Stories + Views

Avatar Image

parent

Posted on

06/05/11

go to 3 comments

There is another way

Amidst all the speculation about mass “academisation” , fears about the fragmentation of our education system and creeping privatisation of schools, here is a different and, I believe, important approach.

The London Borough of Camden, where I live and have been a local school parent and governor for over 20 years, faces a number of threats.It lost its BSF funding at the 11th hour last summer and is unlikely receive anything like the same opportunities to invest in the fabric of its school buildings. Revenue funding is under severe pressure, there are several free schools bids and pressure on primary school places, a new Labour academy is opening next year, although none of the existing schools have yet converted to the new Tory academies. There are also the proposed national changes to the curriculum coming down the track, uncertainty about where vocational and practical subjects will fit in to the secondary schools offer, as well as changes to school accountability like the E Bacc.

Camden has an interesting education history in London. Divided up into areas of great poverty and great wealth, with over a quarter of pupils going into the private sector, its schools have remained popular on the whole over the last 30 years. Many are judged good or outstanding, most have a good comprehensive mix with supportive very local parents. None of its secondaries is below the government floor targets or in special measures and nearly all the primaries are heavily oversubscribed. By and large, schools work well together, often in collaborative arrangements.
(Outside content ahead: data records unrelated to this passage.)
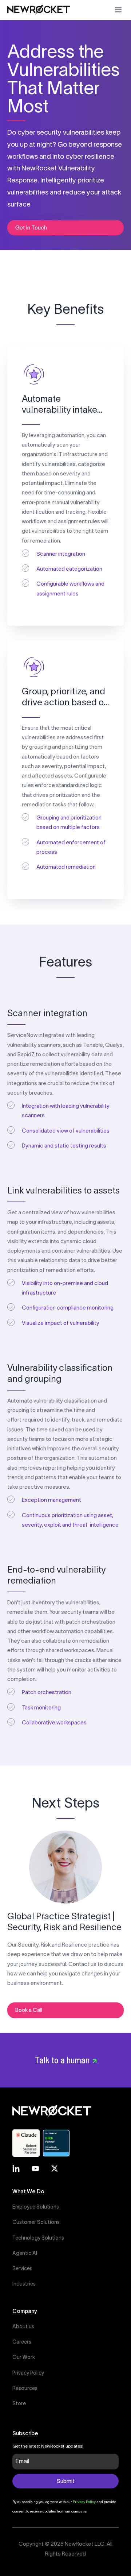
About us (23, 2326)
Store (19, 2403)
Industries (24, 2284)
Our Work (23, 2357)
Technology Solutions (38, 2238)
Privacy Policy (28, 2373)
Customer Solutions (36, 2222)
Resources (24, 2388)
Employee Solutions (35, 2207)
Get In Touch (31, 227)
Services (22, 2268)
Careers (21, 2342)
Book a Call (28, 2010)
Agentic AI (24, 2253)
But instead of just caving in to the new Tory Lib Dem agenda and to particular parent groups, which appears to be the case in other London boroughs, Camden is attempting to start a conversation with all its parents, schools and governors to find out what sort of education system they want to see in the future , what their schools’ relationships with the local authority should be, and how we can try and build that system together in the face of a changing national policies. It has launched this Commission to be chaired by Sir Mike Tomlinson, whose own ground breaking report into 14-19 education was (mistakenly in my view) abandoned by the Labour government, it will take evidence from all members of the community over a six month period and make recommendations.

I am sure there will be differences of opinion. Pressure points will undoubtedly be the school choices available to some parents, but there will also be many who are happy with what is on offer. I suspect the issue of faith school admissions, especially in the primary sector, will need to be addressed, and there may be divisions over how we share out limited resources fairly, what sort of subjects we want our schools to teach, what sort of support  and resources the local authority can, and should, provide to existing schools and whether it should also give resources to parents and outside organisations who want to set up free schools in the area, often seeking local authority land on which to do this.

However, surely it is much better to have these discussions openly and honestly, with information and and opinions from all sides put into the public domain, rather than having decisions taken behind closed doors, either in the Town Hall , or Whitehall, or listening to some vocal and powerful groups, at the expense of others. People may choose not to take part, but no one can say that they weren’t given a chance to contribute to the future of their local school system in a fair and democratic manner.

 

 

Share this page:

Enter your email address to receive notifications of all new posts by email.

Join 178 other subscribers

Comments, replies and queries

  1. An excellent piece highlighting an alternative to the mass “academisation” of our schools. Rigorous engagement with parents creates the ‘tough love’ educational partnership that is critical to the success of any school.

  2. Camden seem to be taking a sensible, step-by-step approach; possibly a model for other LAs to follow?

  3. Tokyo Nambu says:

    “However, surely it is much better to have these discussions openly and honestly, with information and and opinions from all sides put into the public domain, rather than having decisions taken behind closed doors, either in the Town Hall , or Whitehall, or listening to some vocal and powerful groups, at the expense of others. People may choose not to take part, but no one can say that they weren’t given a chance to contribute to the future of their local school system in a fair and democratic manner.”

    That’s all true, and I would applaud Camden’s policy (and I’d like to see it here, although as Birmingham is Europe’s largest metropolitan authority there are some practical problems).

    But I think you’re being slightly disingenuous over the resistance of such a scheme to concerted lobbying. Decisions are taken by those that turn up, and “vocal and powerful groups” tend to have a better record of making effective interventions into decision-taking processes than random by-standers. The ability to mobilise blocs of support is what has made “community leaders” the baleful influence they are, and anyone who has got involved in government consultation exercises will know that the responses you can make as a private individual are unlikely to be as convincing as those made by larger organisations with research and lobbying skills. Indeed, an acquaintance of mine makes his living as a consultant for such exercises, hiring himself out to organisations that want to make effective submissions to governments and Quangos.

    Individual submissions tend to be fragmented, and individuals can only turn up to the meetings they know about and can get baby-sitters for. We went through all this over ID Cards, RIPA and other things I was involved in: unless you organise, the individual has for practical purposes no voice. That’s the power of the ballot-box, but voting in local elections is a blunt weapon for education policy.

    I don’t know the answer, but I’d suggest that organised faith groups, for example, will wield disproportionate power, by being well-resourced, and then able to invoke claims of the size of their “community” to bolster their position.